壺齋散人の 美術批評
HOMEブログ本館東京を描く水彩画ブレイク詩集フランス文学西洋哲学 | 万葉集プロフィールBBS


聖イシードロへの巡礼:ゴヤの黒い絵




聾の家一階食堂の右手側壁に、「魔女の夜宴」と正面から向かい合う形で、「聖イシードロへの巡礼」と題する絵(140×438cm)が描かれていた。二つの絵のサイズはほぼ同じである。

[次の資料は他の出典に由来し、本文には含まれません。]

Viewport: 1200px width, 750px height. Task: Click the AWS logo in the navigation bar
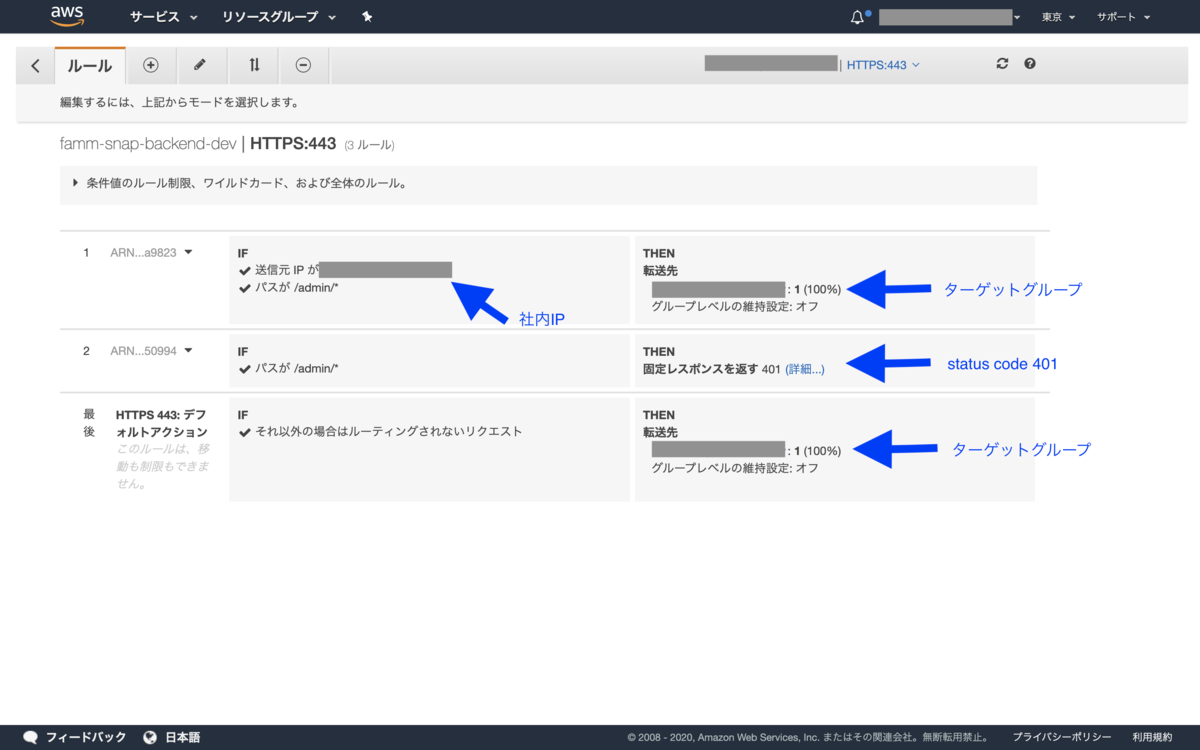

「聖イシードロ」はマドリードの守護聖者で、それを祭る教会が聾の家の近くにあった。イシードロは、12世紀に生きていた百姓だが、山で畑を耕していた時に、ある泉を発見した。その泉の水が、16世紀に及んで、フェリペ二世の難病をなおしたことから、この泉の発見者たるイシードロは聖人に列せられた。

毎年5月15日が聖イシードロのための祭日になっていて、この日には、大勢の人々が行列を組んで聖イシードロ教会への巡礼を行った。この絵は、その巡礼の様子を描いたものだとされる。

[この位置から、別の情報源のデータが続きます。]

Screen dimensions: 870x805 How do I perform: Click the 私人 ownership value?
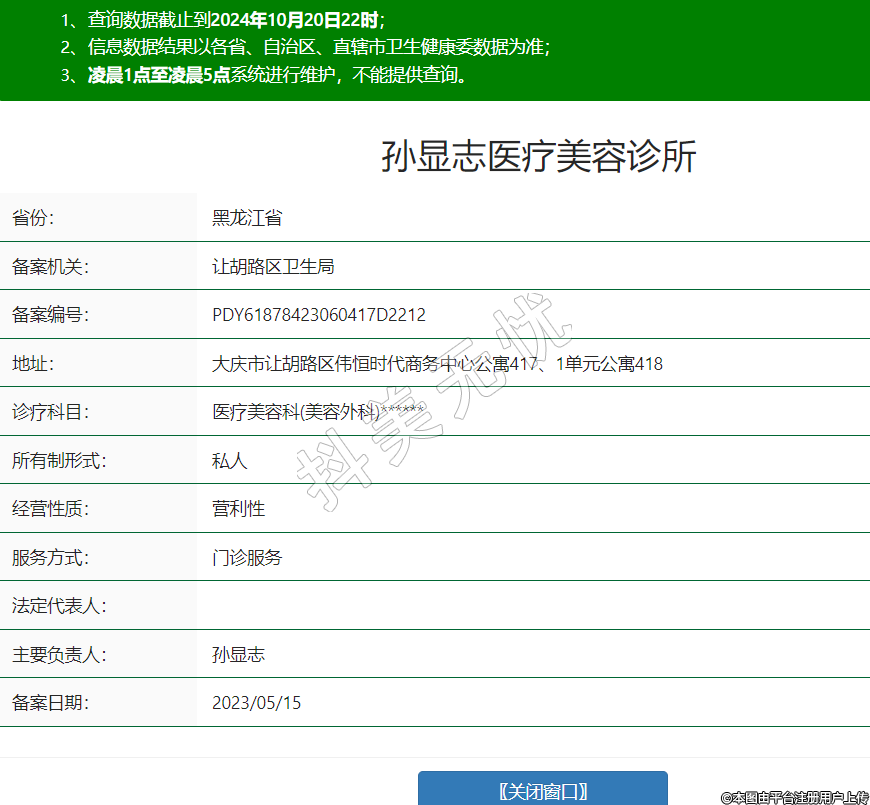(229, 461)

しかし、巡礼にしては、異様な眺めが展開している。巡礼の先頭には、ギターを抱えて声を張り上げている男が描かれているが、彼の右手には小さな男の子がつき従っている。男の目はつぶれているように見えることから、この子は盲人の案内役だと考えられる。恐らくこの盲人は、自分の眼を治してもらうことを目的の一つにして、この巡礼を先導しているのではないかと思える。

この盲人のすぐ後ろに、右手で杖をついた男が続いているが、この男の目もつぶれているようである。その男の背後に続く何人かの男たちも、どこやら体を損なっているような印象を与える。恐らく、この巡礼の最も大きな特色は、難病や身体障害に苦しむ人々が、救いと癒しを求めて参加していることにあるようだ。

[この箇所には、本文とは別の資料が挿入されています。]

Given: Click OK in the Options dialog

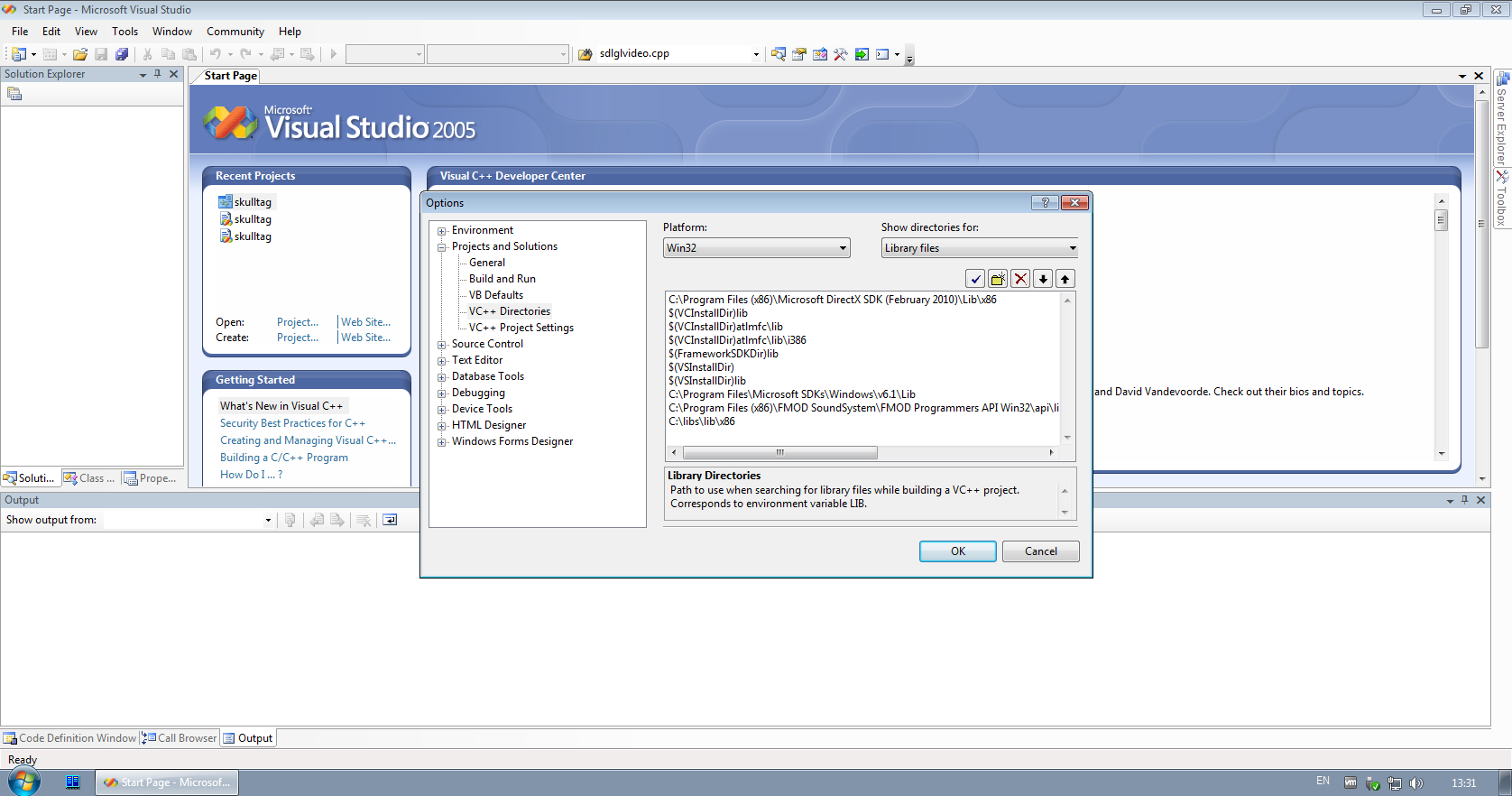Looking at the screenshot, I should 957,551.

先頭集団のすぐ後ろに、黒いマントをまといシルクハットを被った二人の男が描かれているが、これはゴヤとその友人だとする解釈がある。また、彼らの後ろの白いスカートの女性はレウカディアのようでもある。

ゴヤは、40代の頃から耳が聞えなくなったほか、放蕩がもとで性病に罹っていた可能性も指摘されている。だから、毎年聾の家の近くを通り過ぎる聖イシードロの巡礼の行列は、ゴヤにとって他人ごとではなく感じられたのかもしれない。